The reply should hold nothing except the lines from the one with "Given: Select the" through the end of the entries, duplicated exactly and with no pictures.

*** Opening of Supplied information ***

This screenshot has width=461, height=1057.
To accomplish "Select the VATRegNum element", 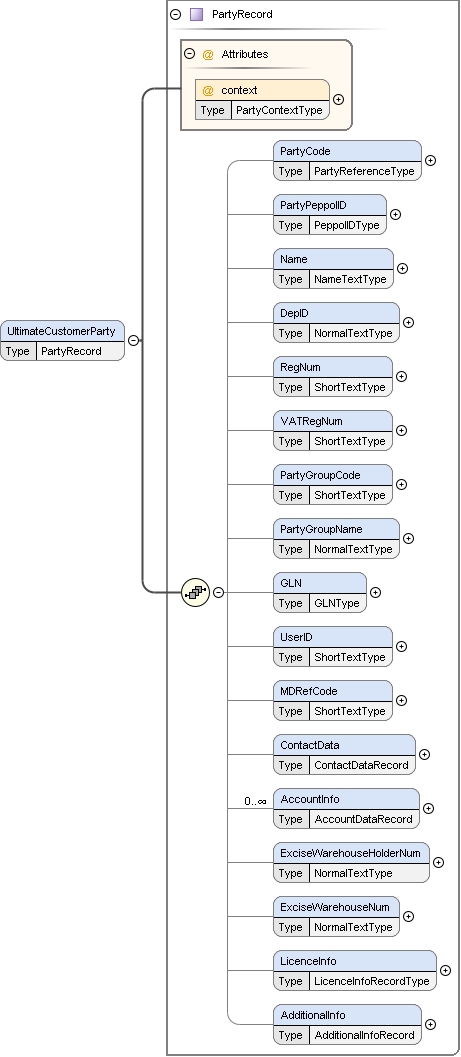I will (x=333, y=430).
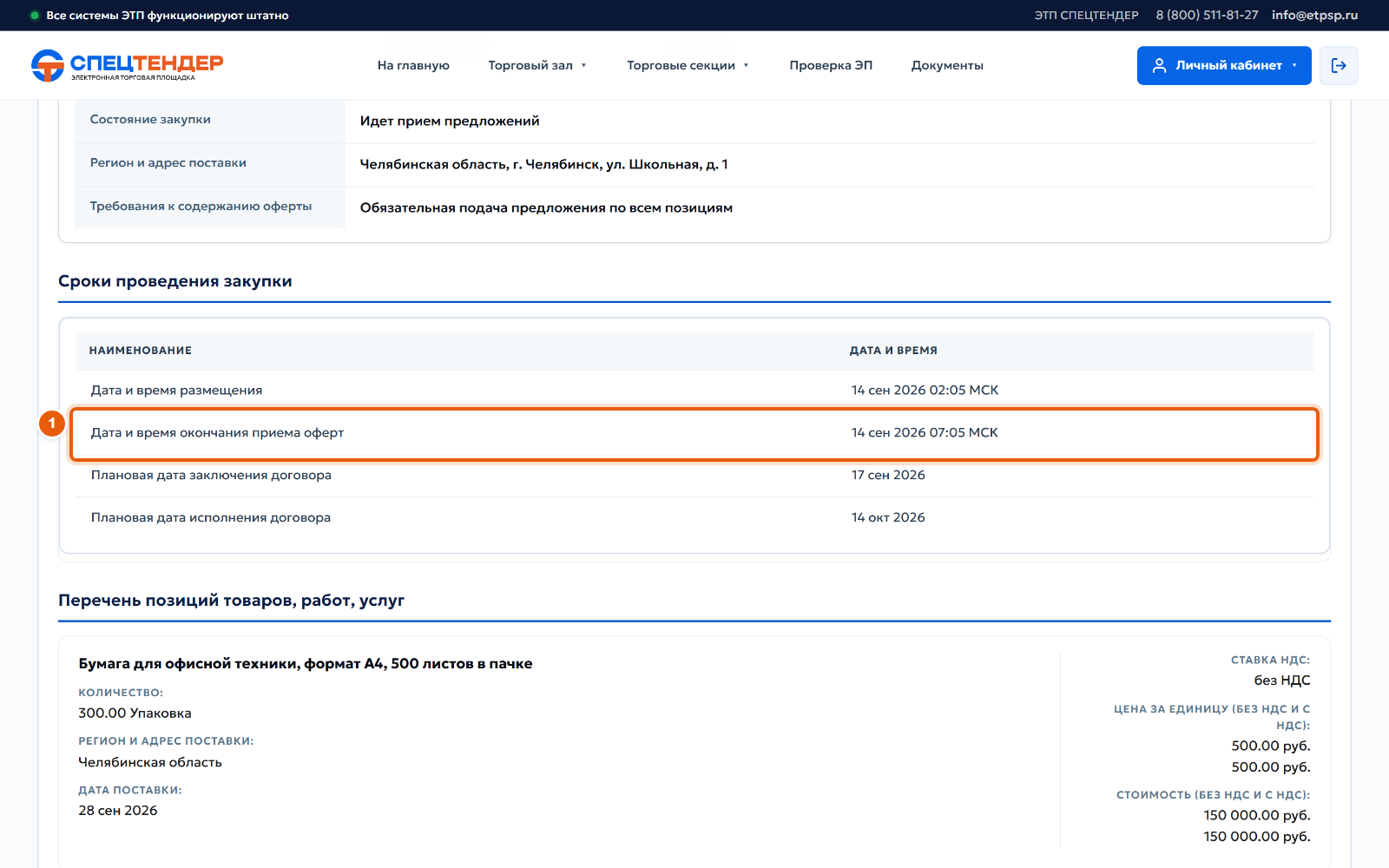Click the phone number 8 (800) 511-81-27

pos(1207,16)
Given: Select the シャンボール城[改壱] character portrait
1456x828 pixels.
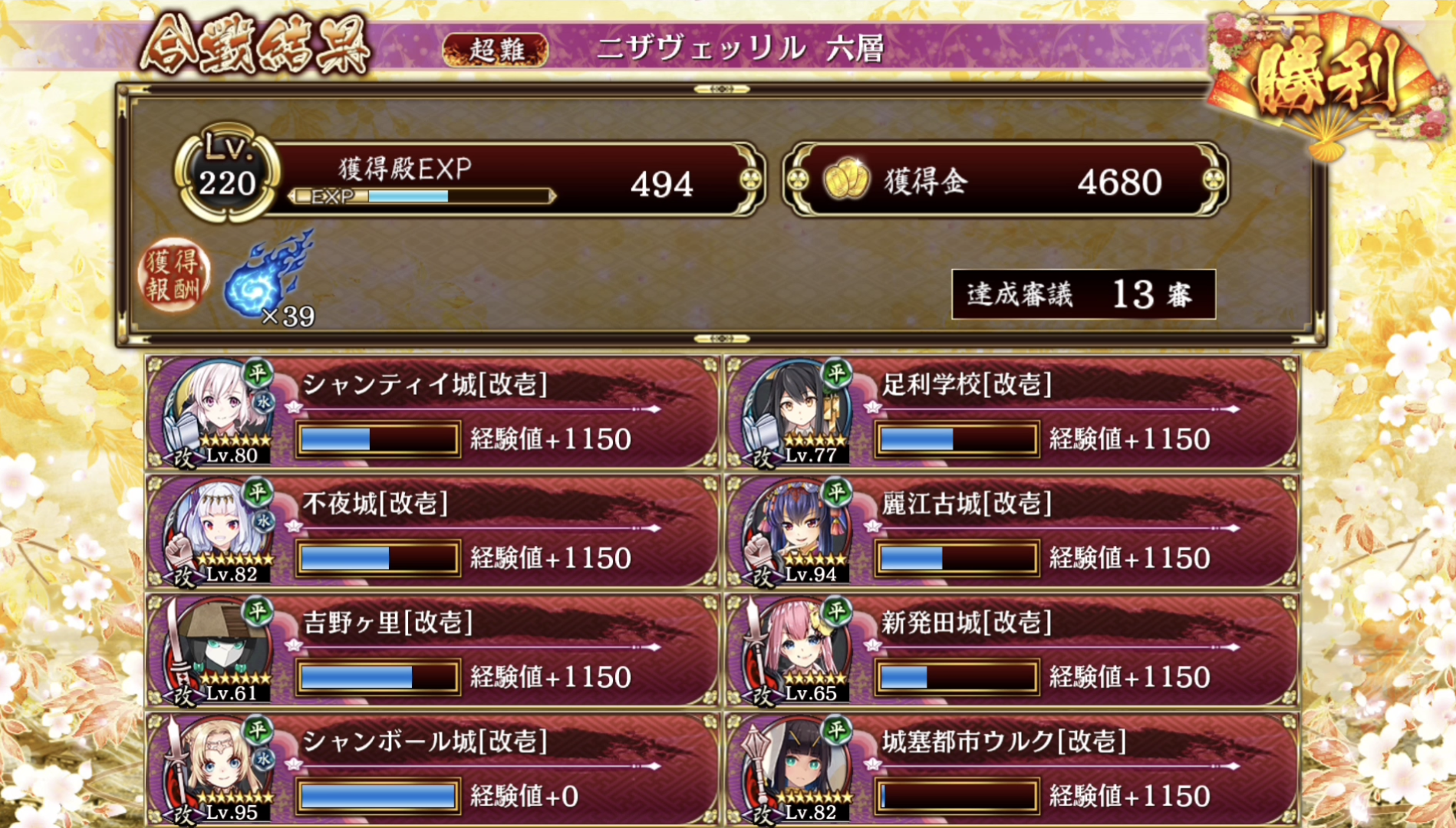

*** Close of Supplied information ***

[Result for this task]
Given: Select the シャンボール城[改壱] character portrait
1456x828 pixels.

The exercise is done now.